La quinta parte, según mi lectura, es un poema autónomo, surgido por el impulso de lo escrito primero y que es un hallazgo que deja atrás a Breton.
Ignacio García escribe:
“No obstante, un pajarraco, que por dentro se lamenta
no poder volver a cantar,
ronco a pecho me dicta sus secretos.”
Es tan intenso el momento, que los versos se alargan y usan bastones de la prosa, como el “no obstante” y el par “no poder volver”. Imantado sin querer por el cuervo de Poe, el par de marras sería, por ejemplo:
“un pajarraco se lamenta
jamás otra vez cantar”
Y continúa:
“No sé escribir.
No podré expresar jamás esto que siento.
A esto, a lo mío, le llaman canto callejero
(…)
como si nadie, nunca, hubiera escrito nada”.
Metido en el desarrollo del poema, de pronto hay un vislumbrar la respuesta buscada: es “en el poema que no escribí”, afirma, “donde habita todo ardor y todo significado” (pág. 64). Puesto que en realidad no sabe cómo se escribe un poema (pág. 61).
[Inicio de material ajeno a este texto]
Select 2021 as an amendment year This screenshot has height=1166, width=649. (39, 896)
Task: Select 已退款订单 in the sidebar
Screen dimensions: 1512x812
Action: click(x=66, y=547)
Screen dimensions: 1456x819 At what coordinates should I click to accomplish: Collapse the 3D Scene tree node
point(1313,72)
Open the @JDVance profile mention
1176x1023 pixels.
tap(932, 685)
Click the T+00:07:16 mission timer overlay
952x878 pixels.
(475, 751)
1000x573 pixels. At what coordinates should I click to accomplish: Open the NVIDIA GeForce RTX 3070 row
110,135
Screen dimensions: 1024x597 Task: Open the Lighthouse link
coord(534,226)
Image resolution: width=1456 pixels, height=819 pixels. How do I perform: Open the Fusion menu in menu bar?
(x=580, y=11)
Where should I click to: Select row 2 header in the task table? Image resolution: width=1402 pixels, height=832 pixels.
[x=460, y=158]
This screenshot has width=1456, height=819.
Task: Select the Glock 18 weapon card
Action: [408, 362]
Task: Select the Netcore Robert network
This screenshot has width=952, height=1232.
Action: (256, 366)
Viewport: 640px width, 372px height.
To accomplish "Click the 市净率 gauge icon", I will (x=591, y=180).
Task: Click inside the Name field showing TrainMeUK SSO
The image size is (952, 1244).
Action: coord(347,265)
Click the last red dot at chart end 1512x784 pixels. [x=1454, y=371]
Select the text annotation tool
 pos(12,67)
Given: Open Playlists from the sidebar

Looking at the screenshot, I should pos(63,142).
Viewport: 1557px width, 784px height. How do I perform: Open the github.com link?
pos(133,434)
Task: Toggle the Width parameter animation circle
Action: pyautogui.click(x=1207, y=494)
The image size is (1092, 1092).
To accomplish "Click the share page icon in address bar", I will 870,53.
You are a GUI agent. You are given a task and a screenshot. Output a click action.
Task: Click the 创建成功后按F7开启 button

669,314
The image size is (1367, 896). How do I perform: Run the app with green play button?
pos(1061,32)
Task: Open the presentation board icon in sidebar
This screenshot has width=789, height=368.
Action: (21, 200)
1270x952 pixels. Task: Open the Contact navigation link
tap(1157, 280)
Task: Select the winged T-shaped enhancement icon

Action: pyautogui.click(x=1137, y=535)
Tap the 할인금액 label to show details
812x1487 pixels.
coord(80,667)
En fin, he destacado las partes en que el poeta duda de su labor y de sí mismo, después de más de veinte años de escribir poemas y más de diez poemarios, por lo que vale dejar constancia del callejón con salida en el que se encuentra. Uno de sus libros se titula Valéry regresa al mar. Creo que Ignacio García tiene enfrente un futuro inesperado si cumple con el ritual que presenció:
“las cenizas del loco André
que ya vaciaron en los esteros
(…)
un pescador advierte la sorda presencia de André,
quien entre escolleras (…) se aleja…”
Valéry, sus cenizas, ¿regresaron al mar? Bretón, sus cenizas, sí, según Ignacio García. Y un pescador es testigo. El mar es la poderosa y silenciosa presencia que Ignacio García ha dejado pasar, en el fondo de las preocupaciones que ha creído trascendentes, como la aprehensión de imágenes insólitas:
“Eso debe ser el poema, la Palabra
… un verso inventado al insomnio
… un insomnio dedicado a ella…”
Y no, el insomnio no ayuda. Tampoco ella, siempre distante y muda. Breton ha muerto:
“Tímido y vencido
(más por falta de coraje que por deseo)
Uno se dedica a descoser su máquina-de-hacer-poesía…”
¿Cómo se escribe un poema? De muchas maneras. Una de ellas es preguntar cómo se escribe un poema.